One of the very first government-created disasters that I wrote about on this blog was the student loan mess. The blog opened for business on November 6, 2012; and already on November 29, 2012 I had a post titled “Out Of Control Student Loans.” That post noted that, from a beginning in 1966, the federally-guaranteed student loan program had just reached a milestone of $1 trillion of student loan debt outstanding, with no signs of an end to the ongoing increase in outstanding balances. Also, at that time, the so-called “delinquency” rate for student loan borrowers had just suddenly soared from about 8.5% to 11% within less than a year. And, the post pointed out, the 11% delinquency rate was in fact quite deceptive, because very large numbers of borrowers — about half — are in some kind of deferral or forbearance status at any given moment, which leads them not to be counted as “delinquent,” even though they are out of school and not paying anything. That meant that if delinquencies had been measured as a percentage of borrowers expected to be paying, rather than as a percentage of all borrowers, the delinquency rate would have suddenly doubled to more like 22%. The post concluded: “Get ready to lose half or so of the trillion.”

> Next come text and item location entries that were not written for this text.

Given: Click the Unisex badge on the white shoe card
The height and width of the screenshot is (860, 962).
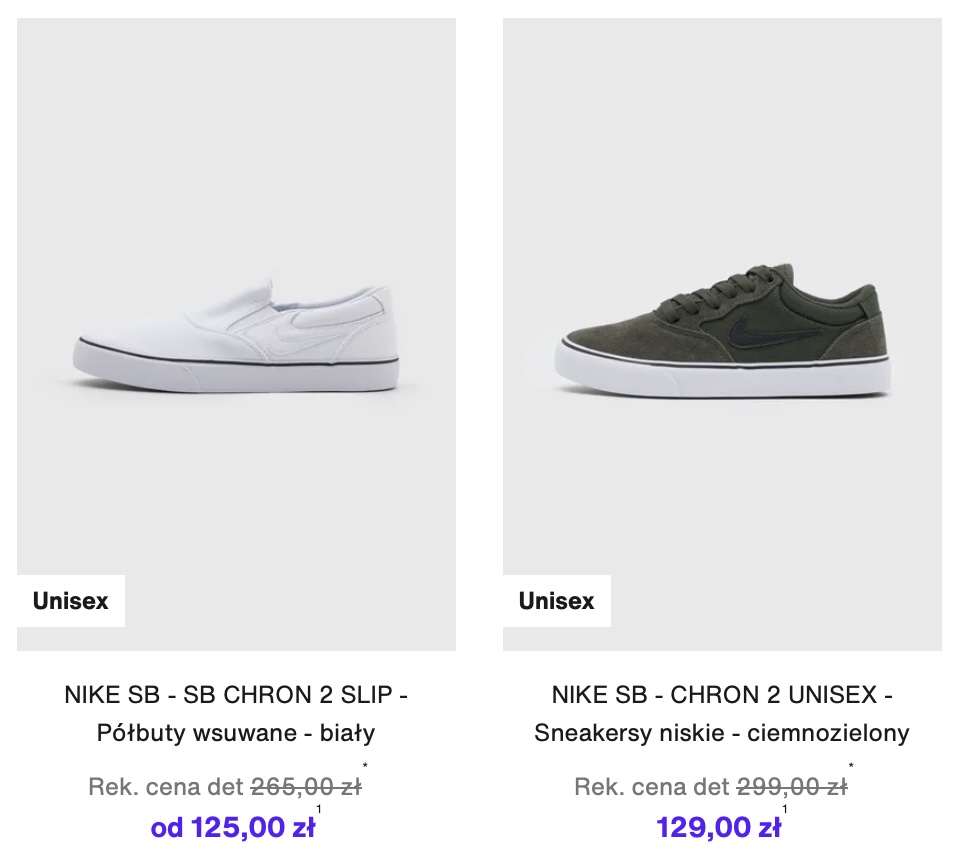Looking at the screenshot, I should [x=70, y=601].
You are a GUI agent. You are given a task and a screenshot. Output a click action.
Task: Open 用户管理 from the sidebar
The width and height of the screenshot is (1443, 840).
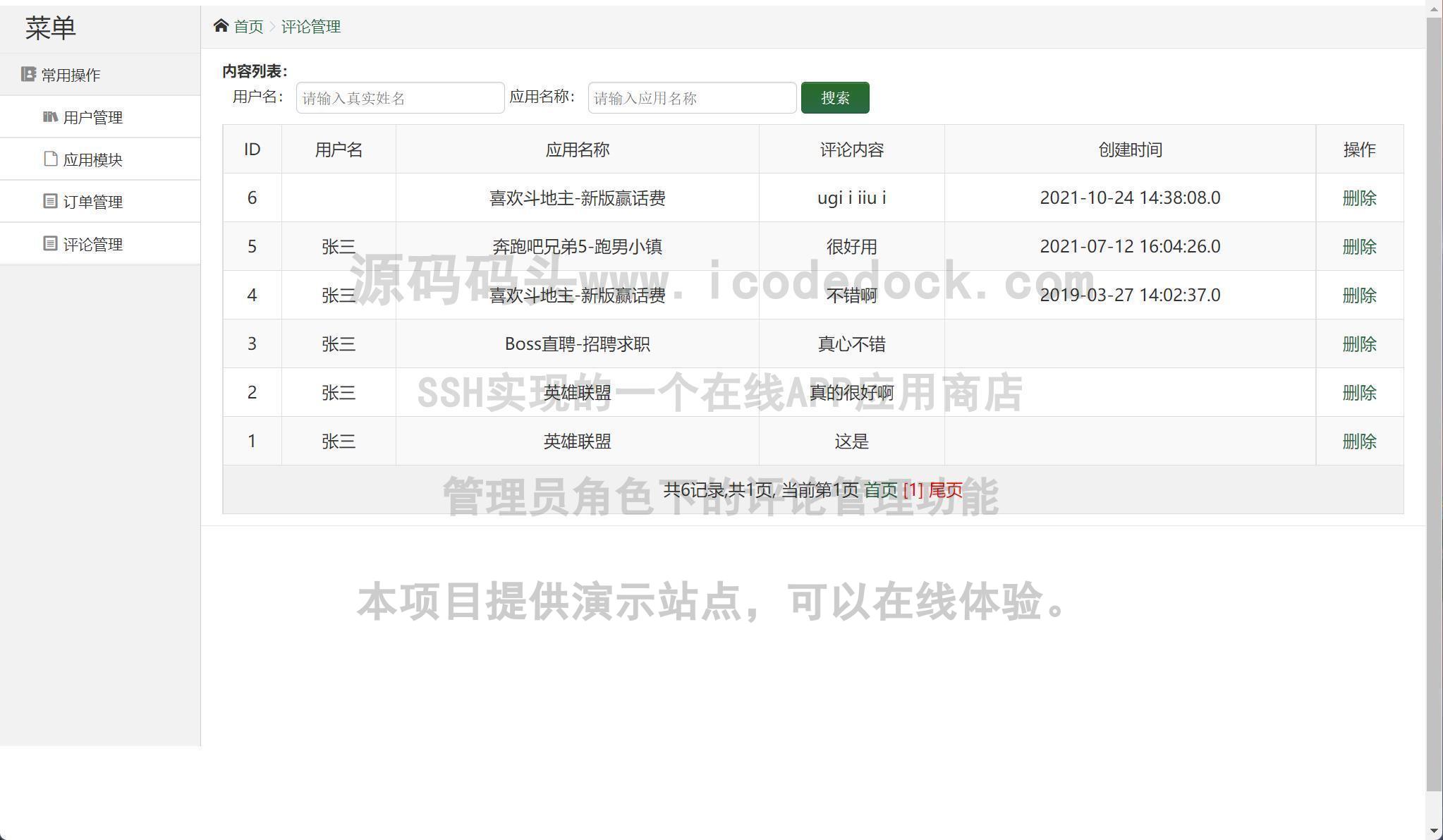[x=92, y=118]
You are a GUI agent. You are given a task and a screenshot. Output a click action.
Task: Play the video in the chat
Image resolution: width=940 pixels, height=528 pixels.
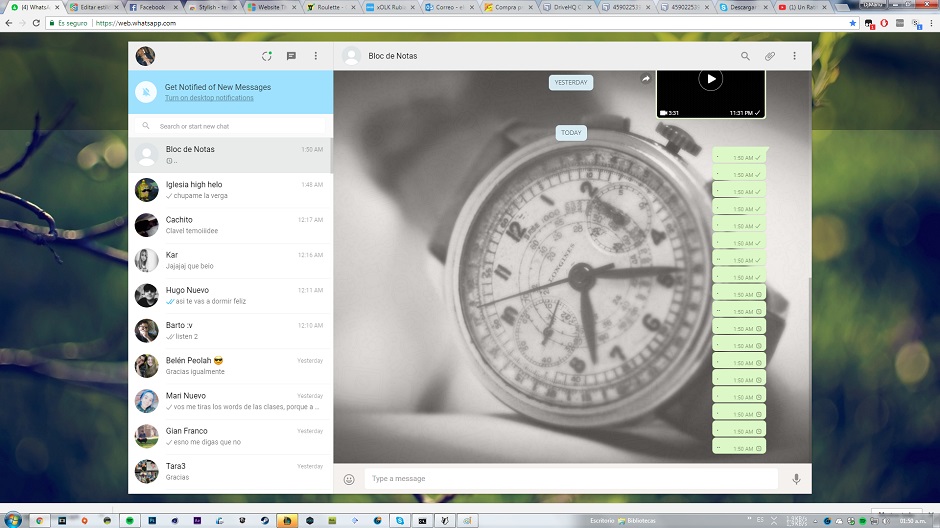[x=710, y=79]
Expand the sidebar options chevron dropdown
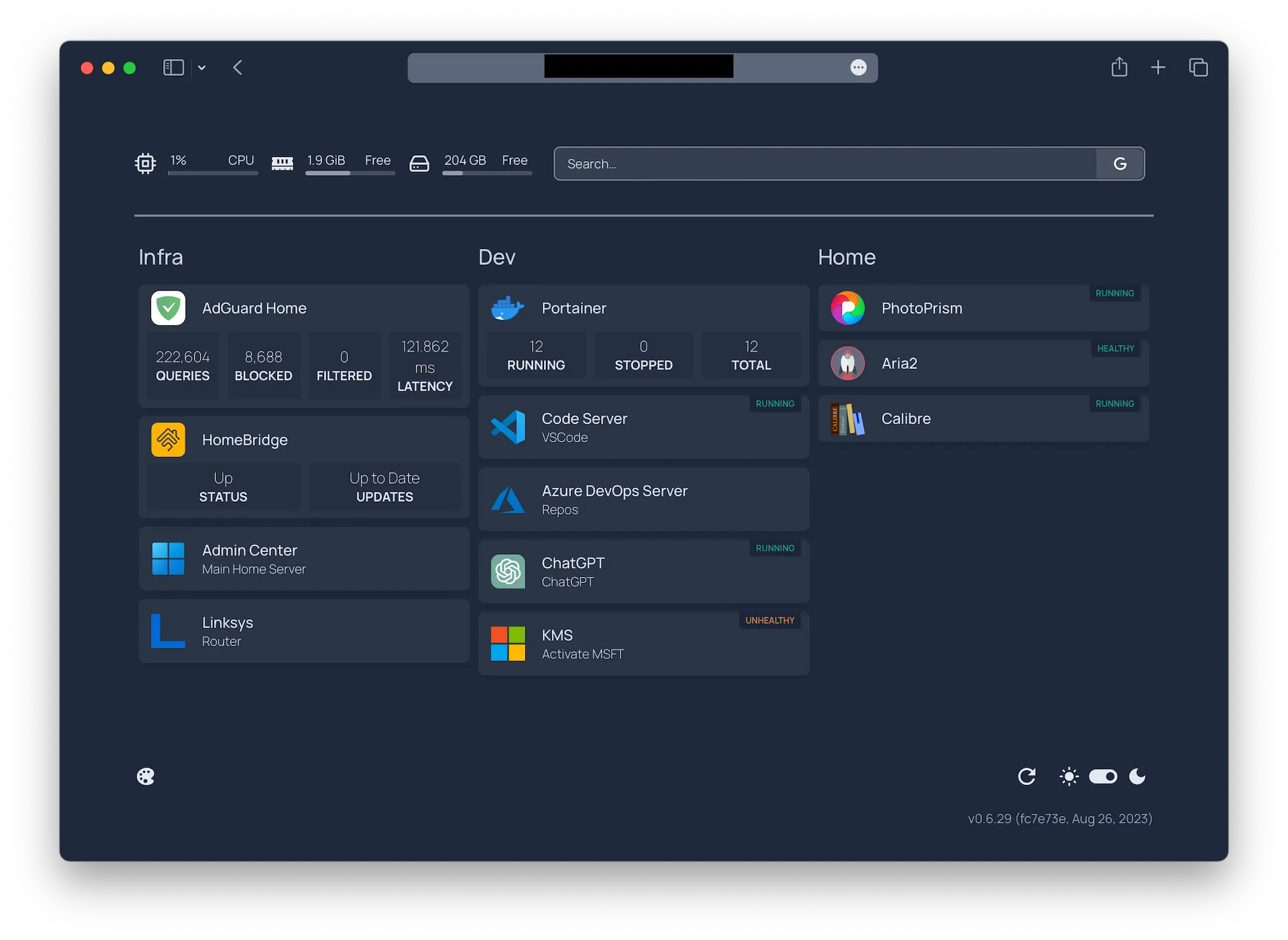The height and width of the screenshot is (940, 1288). coord(201,68)
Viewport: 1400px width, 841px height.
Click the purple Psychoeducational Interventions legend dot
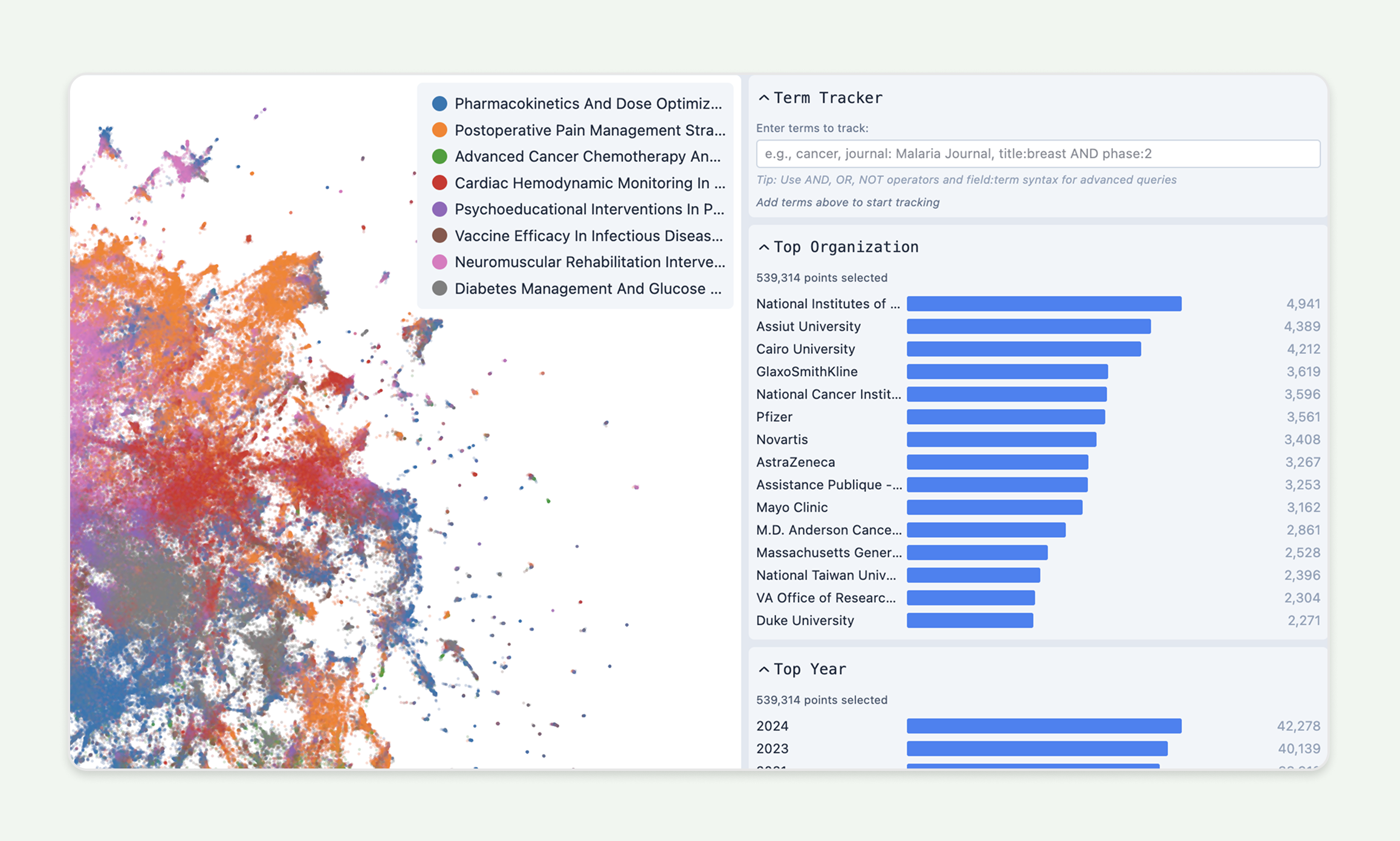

Could things possibly have gotten even worse since then? Of course! After all, this is a pile of free federal money there for the taking. Who is going to pass it up? As long as nobody is really paying much attention, this problem will just continue to explode out of control. And really, what with the “civility” crisis, the Elizabeth Warren Cherokee scam, the Kavanaugh confirmation, the midterm elections, and whatever, who has time to pay attention to a mere trillion dollar problem?

Which is exactly why the problem continues to grow. A few months ago (June) CNN reported on the new aggregate of outstanding student loan balances, and it had just reached the $1.5 trillion milestone. So, 46 years to go from zero to the first trillion, and just five and a half years to add the next half trillion.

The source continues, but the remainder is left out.